_Activity_:
Each entry needs to be retyped exactly, with nothing added or dropped.
(The records Opens)
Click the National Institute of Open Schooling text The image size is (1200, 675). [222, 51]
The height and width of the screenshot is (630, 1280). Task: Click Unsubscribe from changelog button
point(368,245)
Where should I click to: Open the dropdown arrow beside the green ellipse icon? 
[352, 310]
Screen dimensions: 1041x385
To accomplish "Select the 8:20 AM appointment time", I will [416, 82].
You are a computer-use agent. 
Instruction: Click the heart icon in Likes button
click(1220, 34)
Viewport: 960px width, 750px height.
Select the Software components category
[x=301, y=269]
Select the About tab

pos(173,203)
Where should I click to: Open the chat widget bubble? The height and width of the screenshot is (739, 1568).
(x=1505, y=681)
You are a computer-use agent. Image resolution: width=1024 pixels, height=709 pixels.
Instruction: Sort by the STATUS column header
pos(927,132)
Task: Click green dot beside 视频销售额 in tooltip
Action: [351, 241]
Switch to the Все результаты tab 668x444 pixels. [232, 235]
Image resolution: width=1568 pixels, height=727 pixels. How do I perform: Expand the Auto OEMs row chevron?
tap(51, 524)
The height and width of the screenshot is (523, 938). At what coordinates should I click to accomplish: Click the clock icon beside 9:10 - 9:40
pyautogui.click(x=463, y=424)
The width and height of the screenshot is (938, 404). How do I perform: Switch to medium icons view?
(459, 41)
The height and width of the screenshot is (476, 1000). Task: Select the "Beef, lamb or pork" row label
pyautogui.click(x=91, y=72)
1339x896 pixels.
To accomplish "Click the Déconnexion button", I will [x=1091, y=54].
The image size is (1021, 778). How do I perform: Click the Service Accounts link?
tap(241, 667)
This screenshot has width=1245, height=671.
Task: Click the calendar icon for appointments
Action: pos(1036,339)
(The records Closes)
_Result_:
Click the National Institute of Open Schooling text The image size is (1200, 675). [222, 51]
The height and width of the screenshot is (630, 1280). Task: Click Unsubscribe from changelog button
point(368,245)
Where should I click to: Open the dropdown arrow beside the green ellipse icon? 
[352, 310]
Screen dimensions: 1041x385
To accomplish "Select the 8:20 AM appointment time", I will [416, 82].
You are a computer-use agent. 
Instruction: Click the heart icon in Likes button
click(1220, 34)
Viewport: 960px width, 750px height.
Select the Software components category
[x=301, y=269]
Select the About tab

pos(173,203)
Where should I click to: Open the chat widget bubble? The height and width of the screenshot is (739, 1568).
(x=1505, y=681)
You are a computer-use agent. Image resolution: width=1024 pixels, height=709 pixels.
Instruction: Sort by the STATUS column header
pos(927,132)
Task: Click green dot beside 视频销售额 in tooltip
Action: [351, 241]
Switch to the Все результаты tab 668x444 pixels. [232, 235]
Image resolution: width=1568 pixels, height=727 pixels. How do I perform: Expand the Auto OEMs row chevron?
tap(51, 524)
The height and width of the screenshot is (523, 938). At what coordinates should I click to accomplish: Click the clock icon beside 9:10 - 9:40
pyautogui.click(x=463, y=424)
The width and height of the screenshot is (938, 404). How do I perform: Switch to medium icons view?
(459, 41)
The height and width of the screenshot is (476, 1000). Task: Select the "Beef, lamb or pork" row label
pyautogui.click(x=91, y=72)
1339x896 pixels.
To accomplish "Click the Déconnexion button", I will [x=1091, y=54].
The image size is (1021, 778). How do I perform: Click the Service Accounts link?
tap(241, 667)
This screenshot has width=1245, height=671.
Task: Click the calendar icon for appointments
Action: pos(1036,339)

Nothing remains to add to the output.